Make the wheel with a bigger round role and press a allen head bolt into it. (Maybe it need to be done with set screws since it hex is deeper)
Or
Make the wheel with a round role and press a allen wrench segment thought it broaching the hex.( since aluminium isnt that strong)


----------



## Superburban (Sep 14, 2017)

A dremel, small file, and an exacto knife?

A drill press, or careful with a hand drill, you could drill out the corners, then drill/ file/chisel out the center.

Search out some premade inserts?












Its a matter of inventorying your skills, time, patience, and tools.


----------



## ddickey (Sep 14, 2017)

Convert the spindle the a square head. That would be much easier to mill.


----------



## dave2176 (Sep 14, 2017)

Consider a 6 point socket from Snap-on. The points are rounded out so the load on the bolt is placed a few degrees from the point. Superburban's photo illustrates this beautifully.


----------



## mmcmdl (Sep 14, 2017)

Rough an undersized hole with a FB endmill , find the coordinates of the corners and send the smallest end mill do finish depth and then simply mill in an indexer . Your corners will be undercut for the sharp corners on the male hub .


----------



## RandyM (Sep 15, 2017)

Here is a place that has Hex Hole Bushings.

Machine Tool Sleeves


----------



## Reeltor (Sep 15, 2017)

Randy, thanks for the link to the tool sleeve supplier


----------



## francist (Sep 15, 2017)

I remember quite some time ago Tom Lipton put up a video where he made some small broachess from HSS tool bits. Used his mill to press the broach through aluminum -- worked pretty good. The broach itself wasn't a typical stepped affair with lots of teeth, but just a single cutting end that had a slightly concave grind to it.

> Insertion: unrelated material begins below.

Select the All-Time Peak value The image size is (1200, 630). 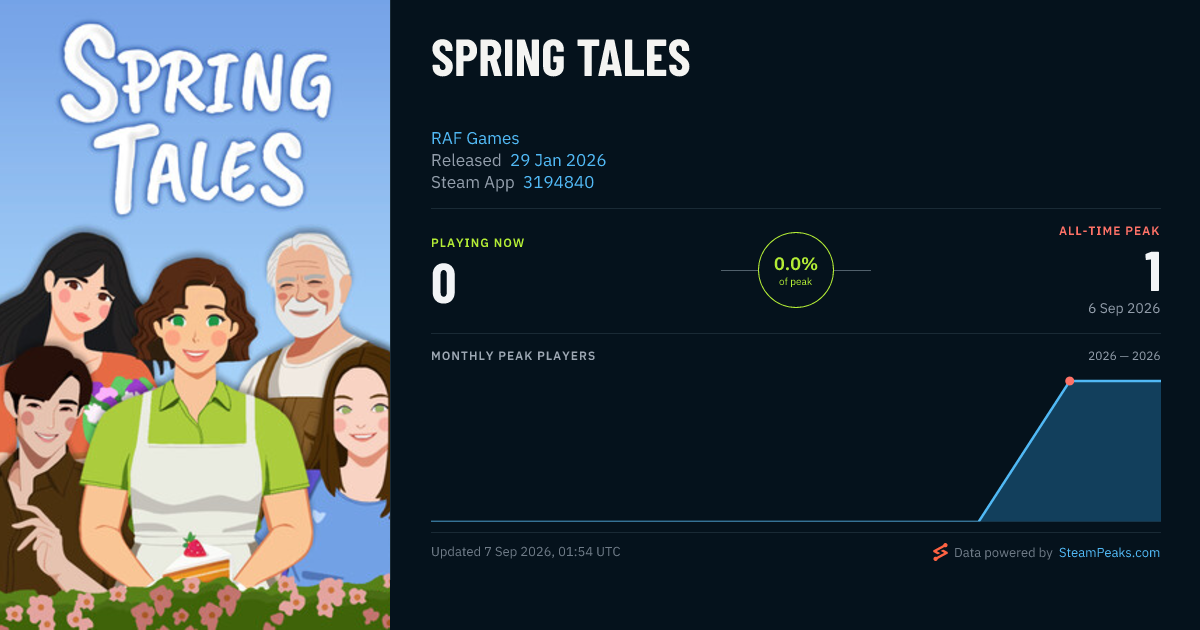click(1152, 271)
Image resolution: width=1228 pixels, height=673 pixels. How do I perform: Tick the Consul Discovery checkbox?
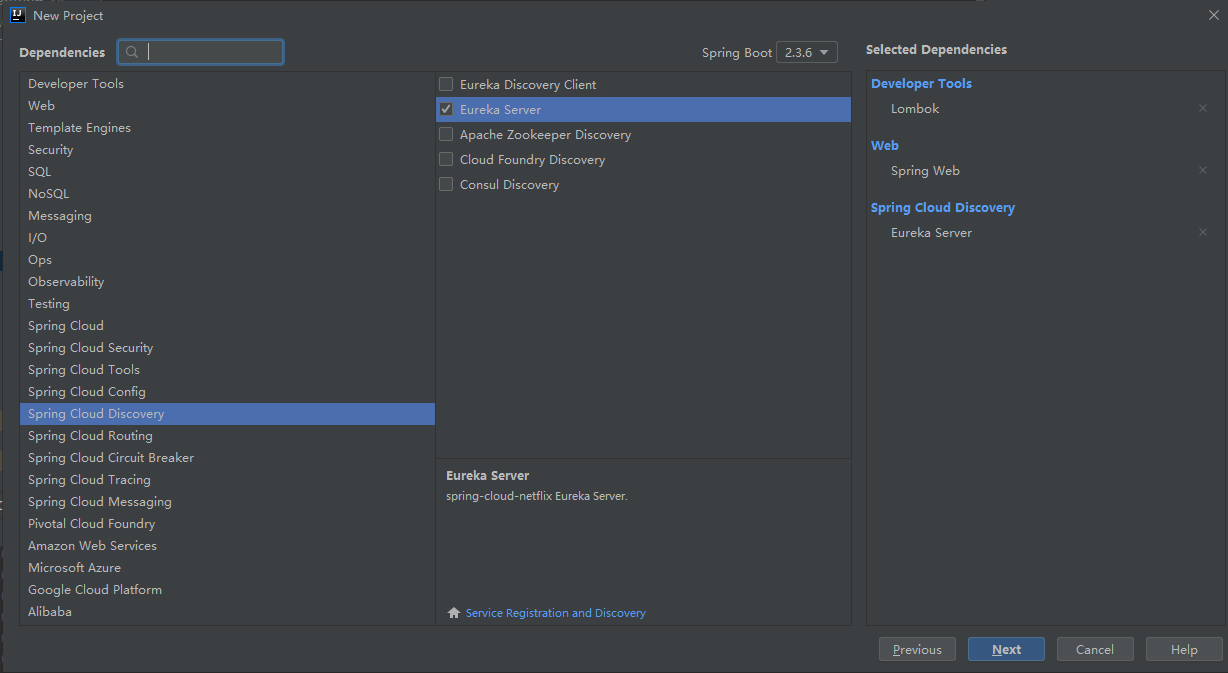coord(446,185)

7mm hex isn't that big -- at least I have no problem deforming holes that size all to rat poo when I least want it -- wonder if a 7mm Allen wrench could be pressed (ha ha) into service as a broach? I'm assuming the use will be to make a few wheels, not dozens and dozens.

Just a thought.

-frank

Edit: ah, forgot about the blind hole aspect. Might not work so good.


----------



## kd4gij (Sep 15, 2017)

For your project 7mm sockets or cheep nut driver bits.


----------



## RandyM (Sep 15, 2017)

Maybe you can make it in two pieces and weld it together after the shaping.


----------



## Metal (Sep 15, 2017)

Question: is rotary broaching really tough on your spindle bearings? (If I were to do it on my bridgeport?)


----------



## chips&more (Sep 15, 2017)

Of course CNC can do it. What about on a pantograph machine?


----------



## Wreck™Wreck (Sep 15, 2017)

Superburban said:


> A dremel, small file, and an exacto knife?
> 
> A drill press, or careful with a hand drill, you could drill out the corners, then drill/ file/chisel out the center.
> 
> ...



Milling works well as long as the corner relief is acceptable which is not always the case, some engineers require a minimum corner radius, a blind hole with a flat bottom and minimum corner radius would require a sinker EDM to produce in metals.
In plastics injection molding will produce such forms.
 If doing it for fun just relieve the corners and have at it unless you often send yourself "Non Compliance" letters (-:


----------



## RVJimD (Sep 15, 2017)

Lots of good ideas thanks guys!  Someone pointed out that depending on how many or few I might make could have a big part of deciding how to do this.  I'm thinking about all the suggestions.  Jim


----------